Friday, July 7, 2017

Fireworks and Naps and Libraries

Growing up, my dad used to make his own fireworks.  Except they weren't so much fireworks as small bombs.  There wasn't any sparkle or dazzle or "Oooooo"s and "Aaaaaaah"s.  There was watching him run like the dickens after lighting one as he yelled, "CLOSE YOUR EYES, CLOSE YOUR EYES, CLOSE YOUR EYES!"  There was also feeling a wave of pressure move through your body as it exploded/detonated and, one year, the sound of a motion sensor light shattering on our friend's garage.  

Our children listen to such stories with fascination; prior to this year we'd never bought so much as a snake to celebrate the Fourth, and they treat my Independence Day anecdotes like they do all my stories from my childhood:  like missives from another planet.

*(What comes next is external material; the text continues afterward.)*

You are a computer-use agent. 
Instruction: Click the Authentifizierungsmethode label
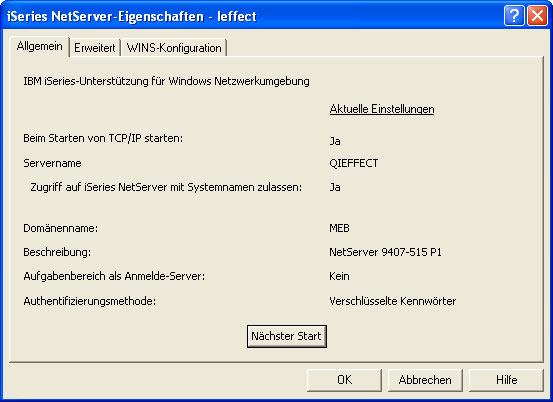(x=90, y=301)
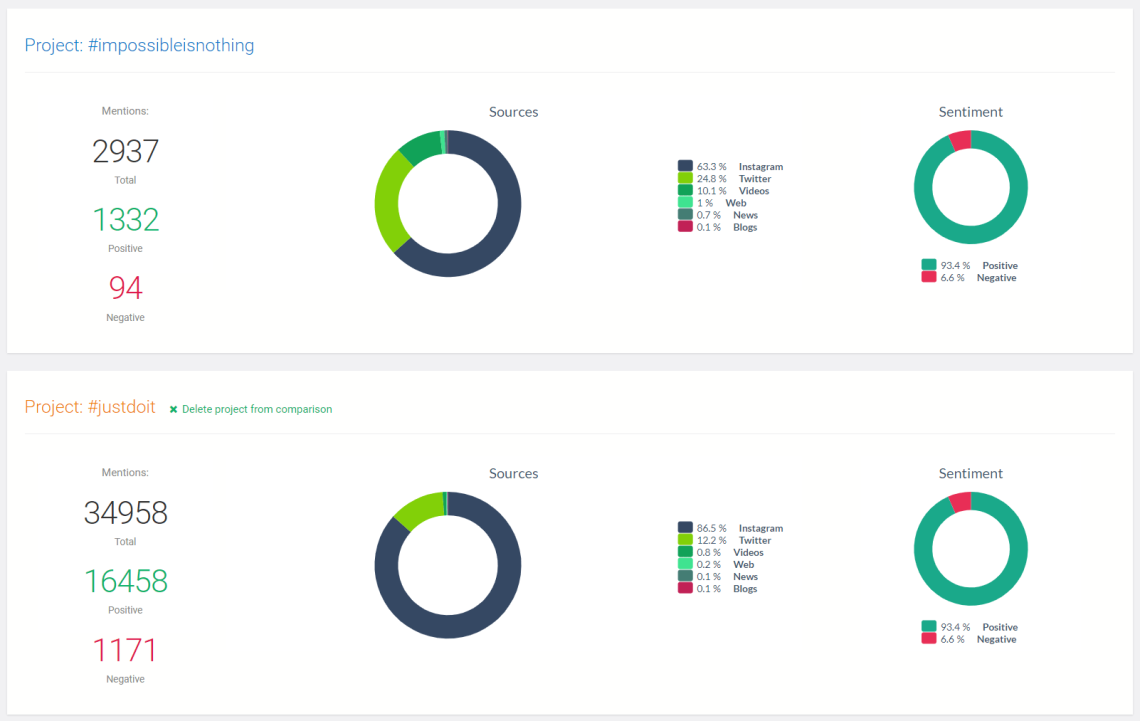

Even with that upbringing, somehow my own family has never purchased a single firework.  We have also never set our money on fire and watched in awe as it burns.  At least, not until this year.  That's right, we went crazy and spent two whole American dollars on sparklers.  It turns out that waiting to introduce your kids to fireworks- other than attending big fireworks shows- until they're a bit older makes them a little leery of holding something that sizzles and sends out tiny burning sparks that land on your skin.  I can't imagine why.
The lighter is obscured by Derek's giant paw, but the anxiety on Atticus's face is clear enough.  

Not to worry- he got over it.

It seemed kind of sad that Adelaide had had zero exposure to home fireworks until she was eleven (although, I don't know- do sparklers even count as fireworks?), but then I read on the packaging that they were to be used only by those twelve years of age and older and felt better.  I chose to continue feeling better as I ignored Derek's comment about that warning only being there to keep themselves from being held liable.  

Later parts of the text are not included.